* Text section:
**********
By December, the Defense Department hopes to issue its first-ever National Defense Industrial Strategy, which will be followed by DOD’s implementation plan, said Laura D. Taylor-Kale, assistant secretary of defense for industrial base policy. 

Taylor-Kale, who spoke yesterday at the 2023 Defense Conference, was confirmed by the Senate in March as the first assistant secretary of defense for industrial base policy.  

She advises the undersecretary of defense and other senior defense leaders on all matters pertaining to industrial base resilience, workforce development, innovation, investment and policy. And, she also is shepherding the strategy’s development. 

That strategy will focus on creating a clear road map for how the department will prioritize and modernize the U.S. industrial base, she said. 

“We’ve seen in the response to COVID and the conflicts in Ukraine and the Middle East that our industrial ecosystem needs to be ready to provide the capabilities … that the department needs,” Taylor-Kale said. 

The goal, she said, is to work in partnership with industry, with the inter-agencies, with Congress and with allies and partners to make defense industrial policy work much more smoothly and strategically, she said. 

“This strategy is meant to catalyze a generational change that will guide the department’s focus and policy development and programs and investment in the industrial base for the next three-to-five years,” she said. 

The key areas of the strategy, she said, are: 

  • Creating resilient supply chains 
  • Having an industrial base that can produce capabilities, services and technologies that are needed at speed, scale and cost 
  • Ensuring workforce readiness and development 
  • Delivering flexible acquisitions 
  • Building in metrics for measurable outcomes 

Taylor-Kale said her office hopes to attract new, innovative, non-traditional companies into the industrial base, particularly those that connect dual-use technologies with the emerging needs of the warfighter.  

“I want to emphasize that the task before us is really critical. Creating a modern defense industrial ecosystem will take all of us working together. Please come to us with your ideas. We want to partner with you. I want to partner with you to make this work. We in government cannot do this alone. And frankly, we’re not trying to do this alone,” she said, speaking to industry representatives in attendance.
**********
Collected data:
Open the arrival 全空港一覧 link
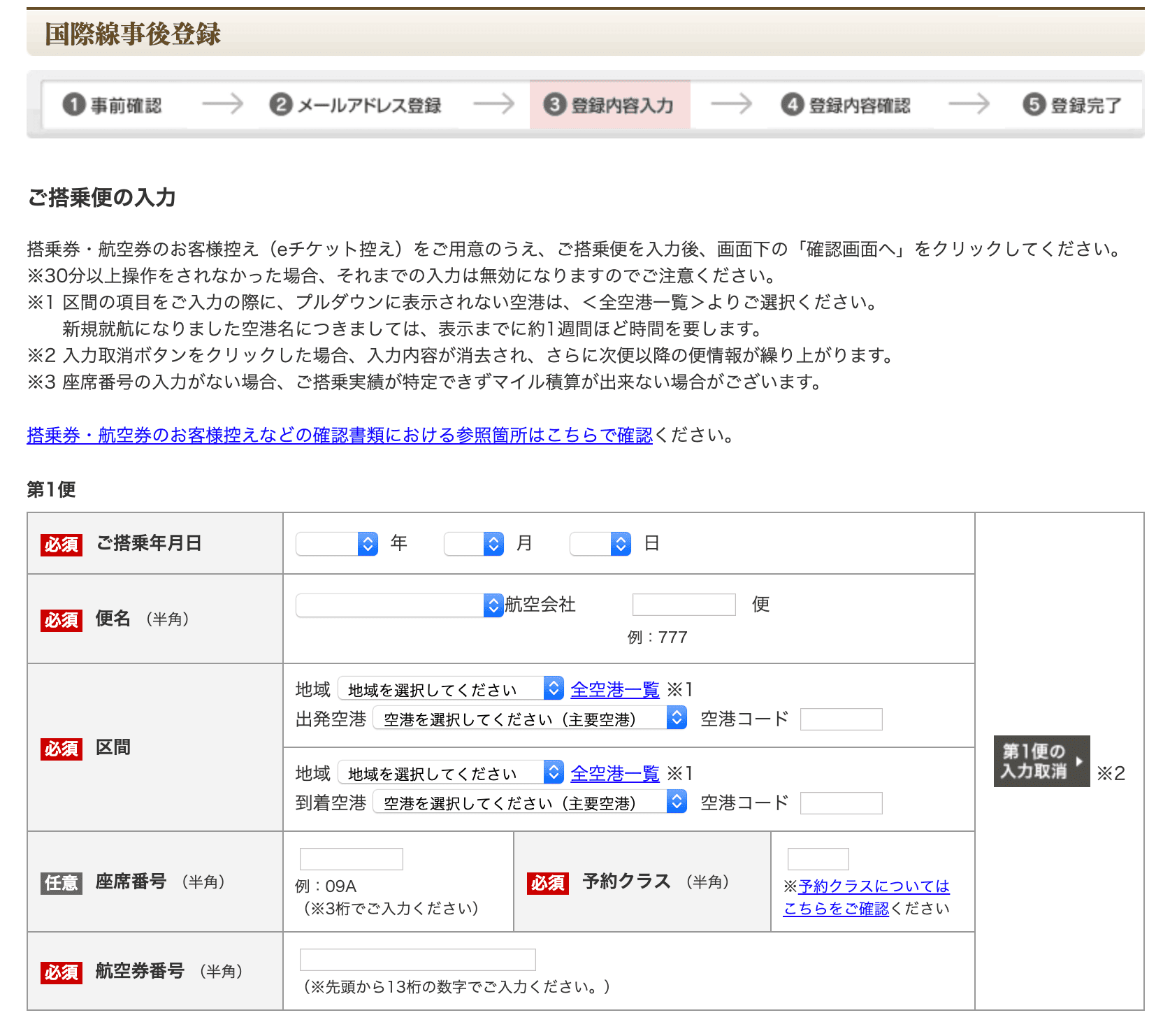 pyautogui.click(x=614, y=774)
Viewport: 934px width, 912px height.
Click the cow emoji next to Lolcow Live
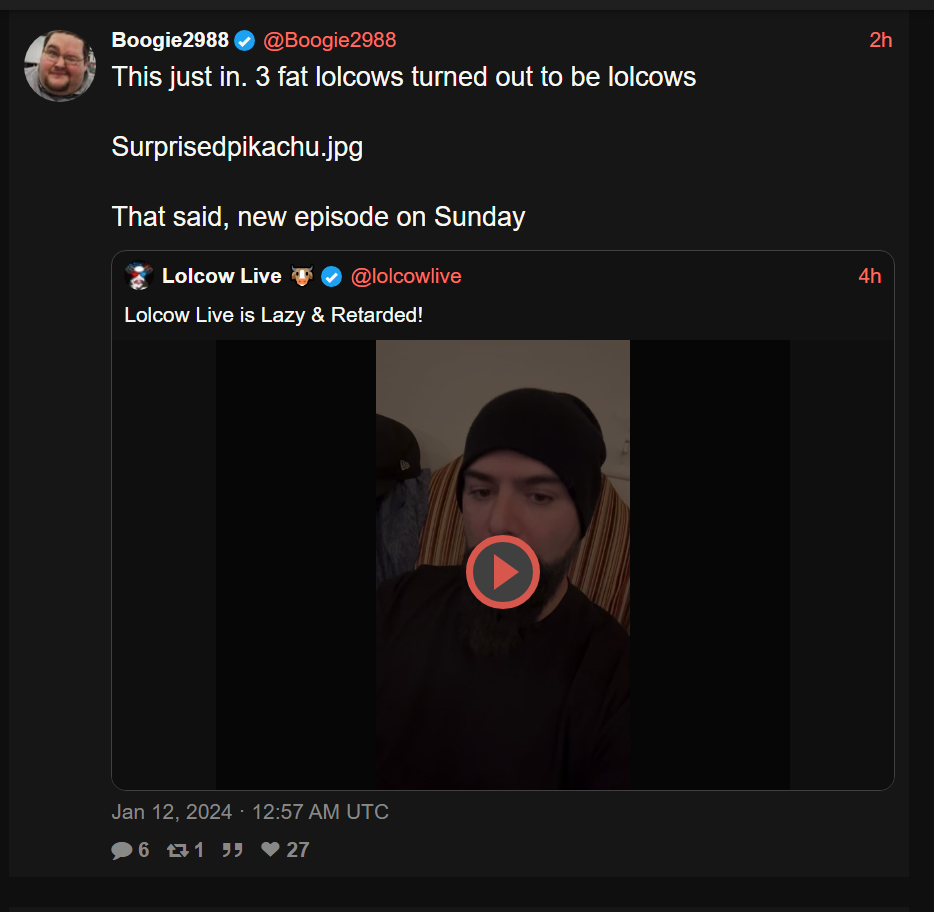[x=302, y=276]
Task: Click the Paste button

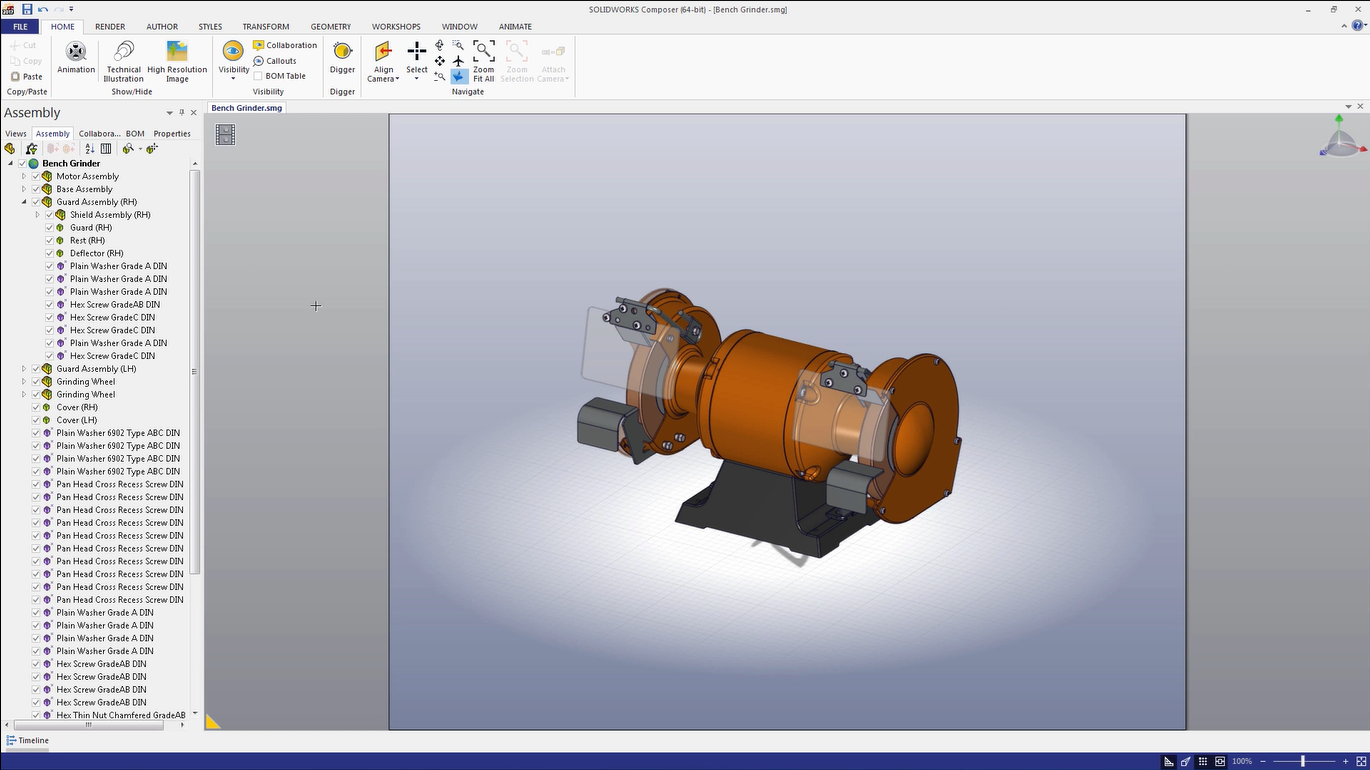Action: [x=27, y=77]
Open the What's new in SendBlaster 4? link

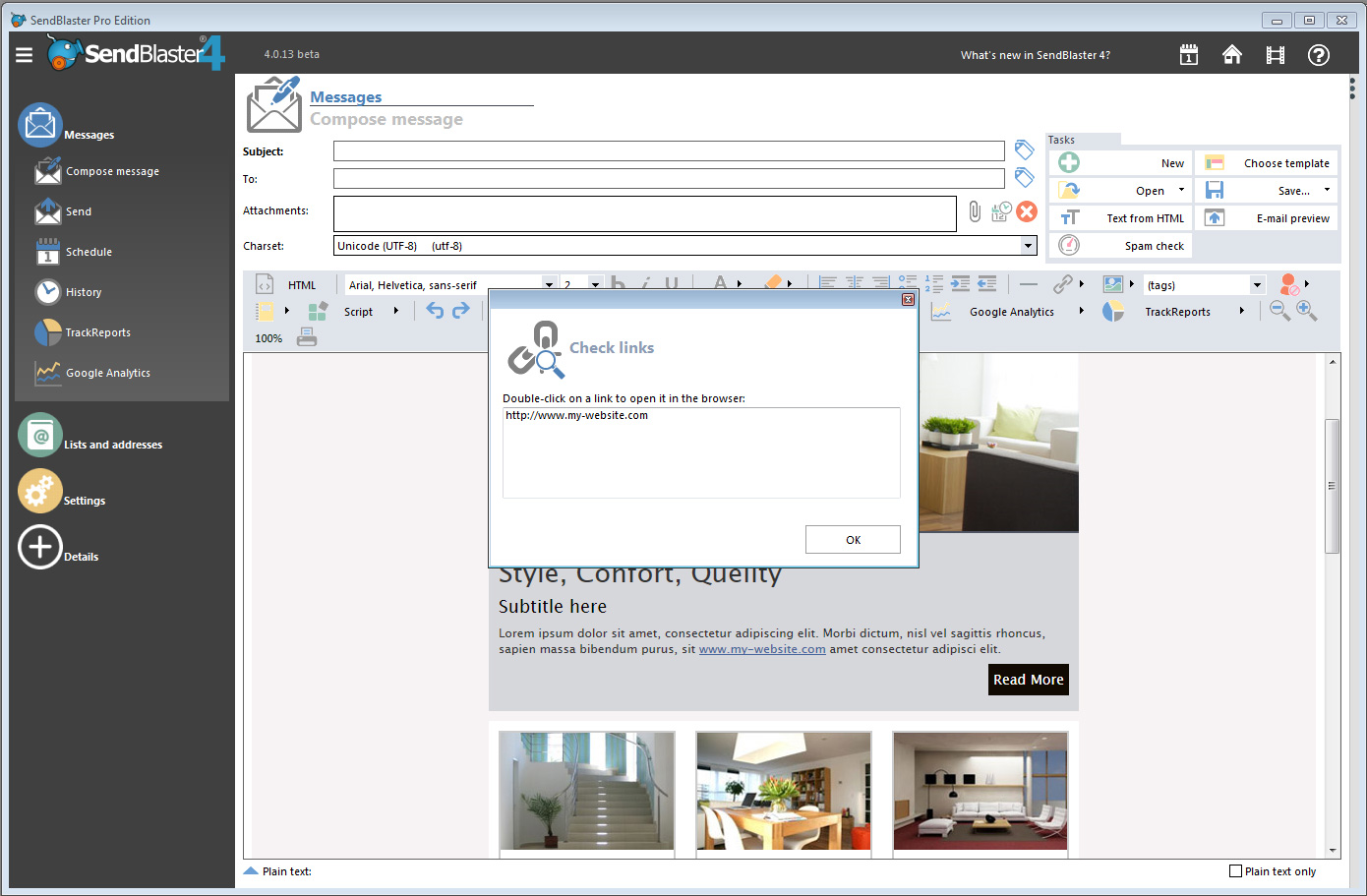coord(1035,55)
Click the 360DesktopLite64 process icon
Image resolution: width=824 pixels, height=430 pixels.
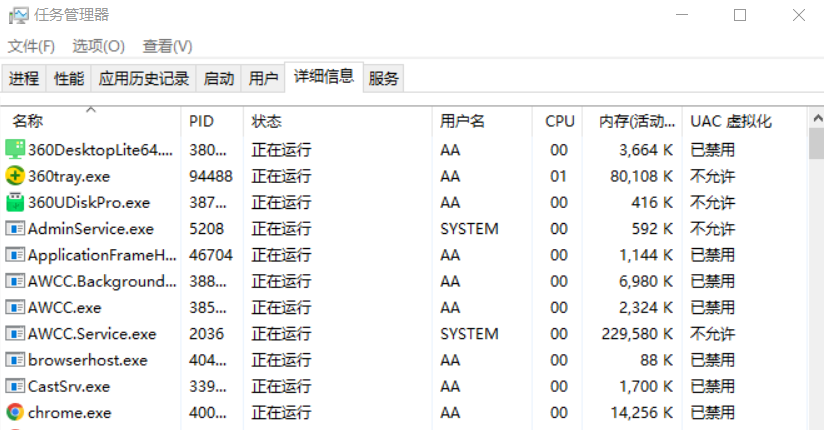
**********
* Exercises:
(a) Answer these questions from the article on the defense industrial strategy:
(i) In what month did the Senate confirm Taylor-Kale?
(ii) For how many years is the strategy meant to guide the department's focus, policy, programs and investment in the industrial base?
(iii) What kind of companies does her office hope to bring into the industrial base?
(b) Quote everything in the article on the defense industrial strategy from "Taylor-Kale, who spoke" down to "the strategy’s development.".
These entries were drawn from a separate source.

* Solutions to the tasks:
(a)
(i) March.
(ii) The next three to five years.
(iii) New, innovative, non-traditional companies, particularly those that connect dual-use technologies with the emerging needs of the warfighter.

(b)
Taylor-Kale, who spoke yesterday at the 2023 Defense Conference, was confirmed by the Senate in March as the first assistant secretary of defense for industrial base policy.  

She advises the undersecretary of defense and other senior defense leaders on all matters pertaining to industrial base resilience, workforce development, innovation, investment and policy. And, she also is shepherding the strategy’s development.